→ **Record set**
== == ==

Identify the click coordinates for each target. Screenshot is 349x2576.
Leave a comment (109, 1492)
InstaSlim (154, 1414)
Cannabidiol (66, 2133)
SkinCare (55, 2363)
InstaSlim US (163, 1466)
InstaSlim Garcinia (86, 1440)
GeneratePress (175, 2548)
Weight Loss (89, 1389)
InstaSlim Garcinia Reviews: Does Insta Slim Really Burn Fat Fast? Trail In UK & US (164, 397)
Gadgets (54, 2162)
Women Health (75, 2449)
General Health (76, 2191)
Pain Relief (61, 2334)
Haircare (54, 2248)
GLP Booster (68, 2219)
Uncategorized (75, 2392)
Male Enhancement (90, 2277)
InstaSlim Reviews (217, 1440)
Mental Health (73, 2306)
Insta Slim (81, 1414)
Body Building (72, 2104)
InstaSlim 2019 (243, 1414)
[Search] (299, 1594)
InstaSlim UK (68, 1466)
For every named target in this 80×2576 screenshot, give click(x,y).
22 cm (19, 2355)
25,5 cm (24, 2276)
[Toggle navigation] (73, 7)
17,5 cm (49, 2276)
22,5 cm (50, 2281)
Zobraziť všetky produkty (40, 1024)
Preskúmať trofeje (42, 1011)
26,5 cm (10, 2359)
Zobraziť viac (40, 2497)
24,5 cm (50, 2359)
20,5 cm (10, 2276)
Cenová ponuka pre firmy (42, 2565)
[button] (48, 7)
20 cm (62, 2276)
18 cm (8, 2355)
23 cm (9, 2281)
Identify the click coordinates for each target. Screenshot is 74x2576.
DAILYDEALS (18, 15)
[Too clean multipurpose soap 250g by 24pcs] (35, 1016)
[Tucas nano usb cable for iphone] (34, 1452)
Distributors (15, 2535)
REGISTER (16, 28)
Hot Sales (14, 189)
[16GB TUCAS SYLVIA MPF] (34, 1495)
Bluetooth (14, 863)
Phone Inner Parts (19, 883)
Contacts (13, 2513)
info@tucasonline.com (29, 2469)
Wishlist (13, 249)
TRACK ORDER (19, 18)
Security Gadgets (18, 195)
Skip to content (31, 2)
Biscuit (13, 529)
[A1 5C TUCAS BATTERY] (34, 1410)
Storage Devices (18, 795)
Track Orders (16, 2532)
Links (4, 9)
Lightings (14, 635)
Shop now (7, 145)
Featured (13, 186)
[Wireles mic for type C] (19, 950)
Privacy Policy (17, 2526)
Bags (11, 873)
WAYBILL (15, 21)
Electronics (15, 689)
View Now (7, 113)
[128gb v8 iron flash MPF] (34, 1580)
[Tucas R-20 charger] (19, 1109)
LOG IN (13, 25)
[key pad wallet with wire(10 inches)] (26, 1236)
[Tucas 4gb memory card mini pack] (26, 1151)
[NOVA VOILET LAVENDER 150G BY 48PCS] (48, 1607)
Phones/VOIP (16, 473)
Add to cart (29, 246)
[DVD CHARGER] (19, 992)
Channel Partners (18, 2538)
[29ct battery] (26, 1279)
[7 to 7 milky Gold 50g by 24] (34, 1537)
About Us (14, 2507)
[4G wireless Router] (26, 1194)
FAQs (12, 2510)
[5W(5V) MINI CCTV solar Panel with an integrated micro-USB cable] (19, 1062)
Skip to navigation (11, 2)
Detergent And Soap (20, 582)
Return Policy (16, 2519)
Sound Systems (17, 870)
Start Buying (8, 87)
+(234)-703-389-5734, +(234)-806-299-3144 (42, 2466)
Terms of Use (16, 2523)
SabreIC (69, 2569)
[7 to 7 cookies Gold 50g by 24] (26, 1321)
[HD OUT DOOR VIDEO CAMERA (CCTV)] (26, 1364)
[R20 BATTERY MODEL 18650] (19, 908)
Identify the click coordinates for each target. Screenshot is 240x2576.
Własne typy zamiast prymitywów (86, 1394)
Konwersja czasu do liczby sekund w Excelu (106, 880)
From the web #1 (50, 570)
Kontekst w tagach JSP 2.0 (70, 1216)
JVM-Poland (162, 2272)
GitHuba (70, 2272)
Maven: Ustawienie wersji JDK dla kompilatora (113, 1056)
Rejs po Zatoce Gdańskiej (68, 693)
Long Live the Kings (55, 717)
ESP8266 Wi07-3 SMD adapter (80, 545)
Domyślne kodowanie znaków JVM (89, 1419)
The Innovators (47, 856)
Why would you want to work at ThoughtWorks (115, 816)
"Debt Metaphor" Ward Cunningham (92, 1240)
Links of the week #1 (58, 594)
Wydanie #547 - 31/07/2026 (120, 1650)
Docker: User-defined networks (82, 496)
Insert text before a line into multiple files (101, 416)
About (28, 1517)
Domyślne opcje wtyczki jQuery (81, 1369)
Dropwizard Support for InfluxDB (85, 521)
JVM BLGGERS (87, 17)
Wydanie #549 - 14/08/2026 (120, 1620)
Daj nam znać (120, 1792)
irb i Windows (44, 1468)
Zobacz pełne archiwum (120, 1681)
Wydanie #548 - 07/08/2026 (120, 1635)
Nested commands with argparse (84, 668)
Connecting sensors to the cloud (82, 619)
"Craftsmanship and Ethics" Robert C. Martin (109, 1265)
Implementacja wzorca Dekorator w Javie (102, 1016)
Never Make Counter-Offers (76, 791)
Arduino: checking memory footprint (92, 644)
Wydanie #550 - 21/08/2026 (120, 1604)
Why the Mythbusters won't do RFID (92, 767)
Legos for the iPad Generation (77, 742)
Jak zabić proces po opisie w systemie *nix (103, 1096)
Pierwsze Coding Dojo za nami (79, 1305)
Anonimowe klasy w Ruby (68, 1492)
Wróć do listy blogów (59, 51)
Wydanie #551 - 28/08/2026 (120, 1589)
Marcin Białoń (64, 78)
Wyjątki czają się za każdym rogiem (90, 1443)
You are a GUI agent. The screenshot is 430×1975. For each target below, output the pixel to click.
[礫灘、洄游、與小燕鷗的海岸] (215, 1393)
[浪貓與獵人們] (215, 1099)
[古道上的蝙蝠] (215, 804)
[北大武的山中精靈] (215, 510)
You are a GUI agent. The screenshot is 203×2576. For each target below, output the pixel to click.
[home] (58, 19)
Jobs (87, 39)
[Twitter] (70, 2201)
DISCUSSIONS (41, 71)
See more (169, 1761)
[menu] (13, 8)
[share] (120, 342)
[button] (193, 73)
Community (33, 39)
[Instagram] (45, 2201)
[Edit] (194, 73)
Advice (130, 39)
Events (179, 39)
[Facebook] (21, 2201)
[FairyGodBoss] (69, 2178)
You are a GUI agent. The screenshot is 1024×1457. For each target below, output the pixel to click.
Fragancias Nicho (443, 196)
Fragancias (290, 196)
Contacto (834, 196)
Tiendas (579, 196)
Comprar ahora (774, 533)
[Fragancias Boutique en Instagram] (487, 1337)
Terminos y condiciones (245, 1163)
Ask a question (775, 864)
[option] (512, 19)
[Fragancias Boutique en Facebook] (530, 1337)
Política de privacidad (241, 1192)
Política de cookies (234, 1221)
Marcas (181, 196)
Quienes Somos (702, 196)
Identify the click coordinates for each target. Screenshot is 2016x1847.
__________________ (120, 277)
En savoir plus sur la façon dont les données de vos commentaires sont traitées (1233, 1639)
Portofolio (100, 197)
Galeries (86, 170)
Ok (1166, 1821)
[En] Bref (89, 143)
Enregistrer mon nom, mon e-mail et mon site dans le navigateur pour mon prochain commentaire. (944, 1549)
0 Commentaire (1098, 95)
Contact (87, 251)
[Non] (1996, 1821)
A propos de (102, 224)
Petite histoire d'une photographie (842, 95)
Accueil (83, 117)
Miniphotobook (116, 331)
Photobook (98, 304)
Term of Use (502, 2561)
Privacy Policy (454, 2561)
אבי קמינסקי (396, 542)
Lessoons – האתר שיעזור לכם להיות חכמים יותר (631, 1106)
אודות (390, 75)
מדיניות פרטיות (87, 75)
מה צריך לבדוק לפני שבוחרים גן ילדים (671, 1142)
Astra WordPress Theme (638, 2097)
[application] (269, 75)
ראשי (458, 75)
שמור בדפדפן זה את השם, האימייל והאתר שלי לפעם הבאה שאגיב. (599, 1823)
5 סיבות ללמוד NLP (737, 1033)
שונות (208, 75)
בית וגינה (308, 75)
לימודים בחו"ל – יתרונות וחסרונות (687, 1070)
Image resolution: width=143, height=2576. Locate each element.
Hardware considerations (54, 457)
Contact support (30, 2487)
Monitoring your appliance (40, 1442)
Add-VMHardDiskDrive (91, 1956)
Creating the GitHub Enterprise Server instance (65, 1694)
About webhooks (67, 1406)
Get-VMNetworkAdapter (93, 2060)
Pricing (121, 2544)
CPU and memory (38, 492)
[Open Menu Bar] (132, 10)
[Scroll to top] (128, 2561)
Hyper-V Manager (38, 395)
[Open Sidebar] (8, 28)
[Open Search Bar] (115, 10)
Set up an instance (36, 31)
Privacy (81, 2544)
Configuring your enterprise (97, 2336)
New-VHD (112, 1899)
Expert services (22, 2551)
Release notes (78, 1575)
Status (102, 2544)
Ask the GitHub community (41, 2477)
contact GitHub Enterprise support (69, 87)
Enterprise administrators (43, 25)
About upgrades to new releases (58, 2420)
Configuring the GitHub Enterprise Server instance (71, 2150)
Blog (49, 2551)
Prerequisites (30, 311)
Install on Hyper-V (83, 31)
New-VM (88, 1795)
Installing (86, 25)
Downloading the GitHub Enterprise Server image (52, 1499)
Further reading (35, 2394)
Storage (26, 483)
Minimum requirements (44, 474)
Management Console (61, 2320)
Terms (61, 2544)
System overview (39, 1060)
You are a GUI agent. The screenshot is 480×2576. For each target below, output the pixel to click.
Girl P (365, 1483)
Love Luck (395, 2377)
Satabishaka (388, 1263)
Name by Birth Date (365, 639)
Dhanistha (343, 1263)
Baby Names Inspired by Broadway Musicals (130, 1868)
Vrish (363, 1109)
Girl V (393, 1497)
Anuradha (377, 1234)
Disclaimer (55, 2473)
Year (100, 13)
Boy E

== == ==

→ **Exercise**
Take from the listing above each line in which the string "InstaSlim" is found.

→ **Answer area**
InstaSlim (154, 1414)
InstaSlim US (163, 1466)
InstaSlim Garcinia (86, 1440)
InstaSlim Garcinia Reviews: Does Insta Slim Really Burn Fat Fast? Trail In UK & US (164, 397)
InstaSlim Reviews (217, 1440)
InstaSlim 2019 (243, 1414)
InstaSlim UK (68, 1466)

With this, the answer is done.